Five days ago, that code was released.
Written in part by Senator Risa Hontiveros, the code states that:
“gender-based streets and public spaces harassment includes: cursing, wolf-whistling, catcalling, leering and intrusive gazing, taunting, cursing, unwanted invitations, misogynistic, transphobic, homophobic, and sexist slurs, persistent unwanted comments on one’s appearance, and relentless requests for one’s personal details.”
The Safe Spaces Act attaches penalties to what I call ‘any given Tuesday.’ I try to imagine having a law like this in America, and am confronted with the inalienable truth that this type of law would not only fail Black womxn, it would actively endanger us.
Even if I could call the police on a catcaller, I wouldn’t. Calling the police while Black is a game of Russian Roulette as likely to end in my death (or his) as any form of justice.
I think of this law in the hands of white womxn like Amy Cooper and Amber Guyger and Any Given Karen, and see Black mothers crying, votive forgiveness dripping from their lips like poisoned honey.

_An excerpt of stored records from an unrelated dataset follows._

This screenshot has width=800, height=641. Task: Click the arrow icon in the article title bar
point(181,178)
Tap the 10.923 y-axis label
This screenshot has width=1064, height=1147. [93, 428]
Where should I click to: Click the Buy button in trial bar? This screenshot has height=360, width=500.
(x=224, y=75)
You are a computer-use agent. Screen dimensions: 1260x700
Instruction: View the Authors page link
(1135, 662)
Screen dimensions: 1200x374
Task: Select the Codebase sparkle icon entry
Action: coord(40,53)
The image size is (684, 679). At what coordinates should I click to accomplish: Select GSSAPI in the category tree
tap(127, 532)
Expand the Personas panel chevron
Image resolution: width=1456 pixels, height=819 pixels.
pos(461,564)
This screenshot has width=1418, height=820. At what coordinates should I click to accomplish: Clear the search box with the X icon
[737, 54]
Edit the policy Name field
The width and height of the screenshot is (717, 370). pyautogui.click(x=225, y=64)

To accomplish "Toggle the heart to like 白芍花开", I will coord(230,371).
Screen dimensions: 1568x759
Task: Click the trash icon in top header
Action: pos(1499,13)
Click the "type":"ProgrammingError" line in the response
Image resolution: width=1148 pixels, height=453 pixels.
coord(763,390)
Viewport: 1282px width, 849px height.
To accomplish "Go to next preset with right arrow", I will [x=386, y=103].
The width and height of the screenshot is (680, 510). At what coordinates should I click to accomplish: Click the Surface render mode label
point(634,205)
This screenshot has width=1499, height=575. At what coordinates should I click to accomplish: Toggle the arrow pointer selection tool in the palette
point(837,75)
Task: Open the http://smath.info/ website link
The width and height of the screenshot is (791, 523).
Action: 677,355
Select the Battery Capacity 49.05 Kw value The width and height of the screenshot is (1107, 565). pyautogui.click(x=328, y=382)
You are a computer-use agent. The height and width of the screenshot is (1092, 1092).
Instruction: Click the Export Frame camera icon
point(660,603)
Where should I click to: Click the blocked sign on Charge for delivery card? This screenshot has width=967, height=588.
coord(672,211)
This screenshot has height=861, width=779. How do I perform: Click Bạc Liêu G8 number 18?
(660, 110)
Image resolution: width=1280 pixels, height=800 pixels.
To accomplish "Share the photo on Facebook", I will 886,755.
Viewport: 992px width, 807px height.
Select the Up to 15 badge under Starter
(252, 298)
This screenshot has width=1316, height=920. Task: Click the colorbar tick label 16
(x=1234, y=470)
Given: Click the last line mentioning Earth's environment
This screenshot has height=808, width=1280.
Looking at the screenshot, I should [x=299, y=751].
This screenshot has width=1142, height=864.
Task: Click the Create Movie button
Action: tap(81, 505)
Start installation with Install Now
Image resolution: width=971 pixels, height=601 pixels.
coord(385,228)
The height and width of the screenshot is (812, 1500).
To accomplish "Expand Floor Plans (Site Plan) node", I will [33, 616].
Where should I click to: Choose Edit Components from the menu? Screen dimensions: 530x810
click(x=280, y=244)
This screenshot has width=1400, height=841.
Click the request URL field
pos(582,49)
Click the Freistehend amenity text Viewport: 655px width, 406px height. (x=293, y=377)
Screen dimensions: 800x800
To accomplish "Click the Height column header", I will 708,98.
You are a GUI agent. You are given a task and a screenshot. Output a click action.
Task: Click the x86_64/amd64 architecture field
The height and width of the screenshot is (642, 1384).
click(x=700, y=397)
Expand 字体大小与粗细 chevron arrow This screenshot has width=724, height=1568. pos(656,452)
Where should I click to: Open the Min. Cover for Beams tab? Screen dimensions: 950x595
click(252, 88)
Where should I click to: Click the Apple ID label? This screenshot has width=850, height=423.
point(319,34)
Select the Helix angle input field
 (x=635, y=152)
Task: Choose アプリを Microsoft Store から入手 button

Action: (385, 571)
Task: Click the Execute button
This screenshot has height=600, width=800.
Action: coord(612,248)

I see Black girls adultified and sent home from school for wearing clothes that unfairly tempt men to break the law. I see white lipstick femmes calling out for protection from Black studs. I see white men once again empowered to protect the virtue of their whey-faced porcelain dolls.
I read something called the Safe Spaces Act, and all I see is the gaping maw of the grave.
Maybe if I came from somewhere else I could wrap my head around it, but I am Black, and I am American. I am queer and I am a womxn. I am poor and powerless and nuerodivergent. Safety is incompatible with this body.
I began in East Cleveland, Ohio, a city where the violent crime rate is 50% higher than the national…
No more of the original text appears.